La méthodologie de cette recherche s'appuie sur un menu très particulier, constitué de pâtes confectionnées à partir de blé dur enrichi de carbone 13, un isotope stable qui ne peut s'obtenir que dans des conditions de laboratoire. Les sujets de la recherche ingèrent une généreuse portion de ces pâtes high tech (400 grammes avant cuisson) avant de subir une quantité de tests au Laboratoire de physiologie de l'exercice. On a même recours à la spectrométrie de masse pour retracer l'isotope. Cet aspect de l'étude est assuré par le Département de géologie de l'UQAM. Mais il faut préciser que le carbone 13 n'est pas un élément radioactif comme le carbone 14. Il est aussi inoffensif que le carbone 12, abondant dans la nature. Il est seulement plus rare.

"L'amidon des pâtes est métabolisé de trois façons, explique M. Péronnet. Il est soit rejeté par l'expiration (on dit alors qu'il est 'oxydé'), soit accumulé sous forme de graisses ou encore il est assimilé par les muscles sous forme de glycogène. Le fait d'utiliser des pâtes enrichies de carbone 13 permet d'observer avec précision chacune de ces trois possibilités."

Ce que la plupart des gens ont en horreur, c'est ce que les spécialistes appellent la "lipogenèse de novo". Les animaux comme les marmottes, les écureuils et les castors en ont pourtant un besoin vital. Il s'agit des graisses qui s'accumulent sous la peau pour créer un isolant contre le froid. "Les êtres humains en produisent peu, souligne le chercheur. Un plat de 400 grammes de pâtes, par exemple, ne produira que 4,6 grammes de lipogène de novo chez un homme de taille moyenne en santé. Et cette quantité disparaît rapidement aussitôt qu'il fait un peu d'exercice."

L'étude chez les femmes
La deuxième étape de cette recherche financée par l'Association française des producteurs de pâtes est donc en cours et le chercheur a besoin de sujets pour compléter son échantillonnage. "En raison des variations hormonales, on étudie peu les femmes en physiologie de l'exercice, déplore M. Péronnet.

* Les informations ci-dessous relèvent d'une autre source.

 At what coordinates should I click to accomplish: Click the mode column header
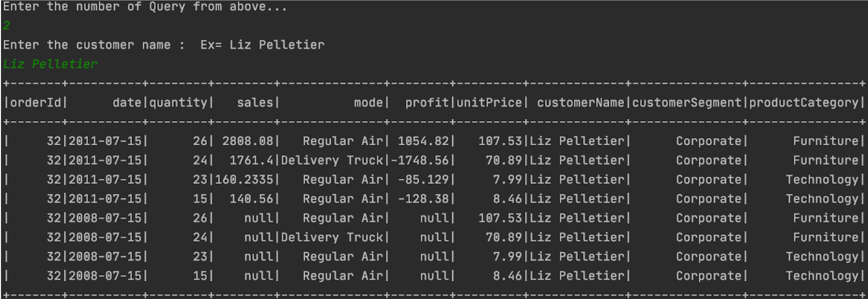pyautogui.click(x=369, y=103)
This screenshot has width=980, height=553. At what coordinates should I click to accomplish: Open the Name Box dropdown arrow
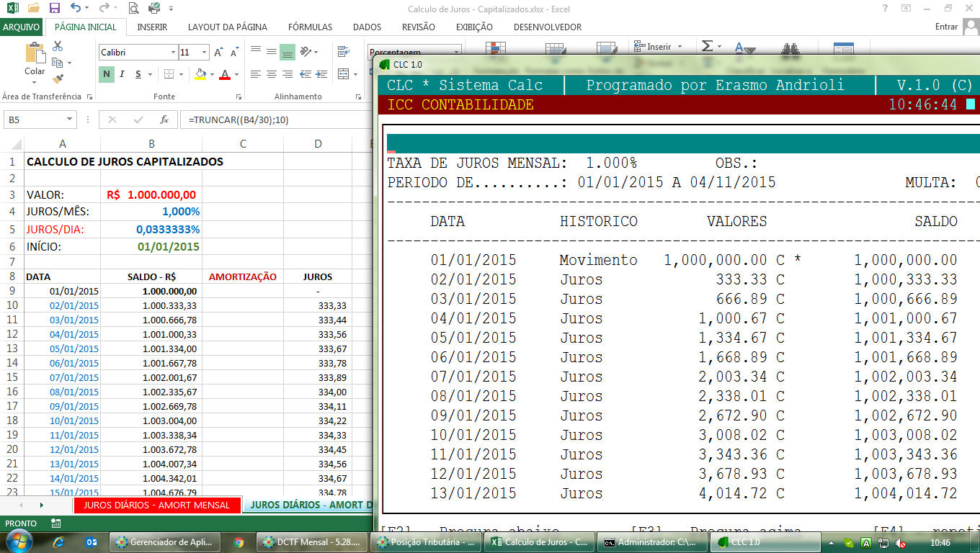70,120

C'est vrai que les protocoles sont un peu plus complexes, mais nous n'avons pas voulu nous limiter aux hommes."

Les sujets sont répartis en quatre groupes. On étudie le métabolisme des pâtes avant l'ovulation, après l'ovulation, chez les femmes préménopausées et ménopausées. C'est dans ce dernier groupe de femmes ménopausées (qui ne suivent aucune hormonothérapie) que le chercheur a besoin de volontaires pour compléter son échantillon. La compensation est de 500$ (tél.: 514-343-6166). On demande aux sujets de se prêter à deux évaluations d'une journée complète, de 7 h à 22 h. Le comité d'éthique de l'Université de Montréal a approuvé le protocole.

Est-il besoin de l'ajouter? Les repas sont fournis!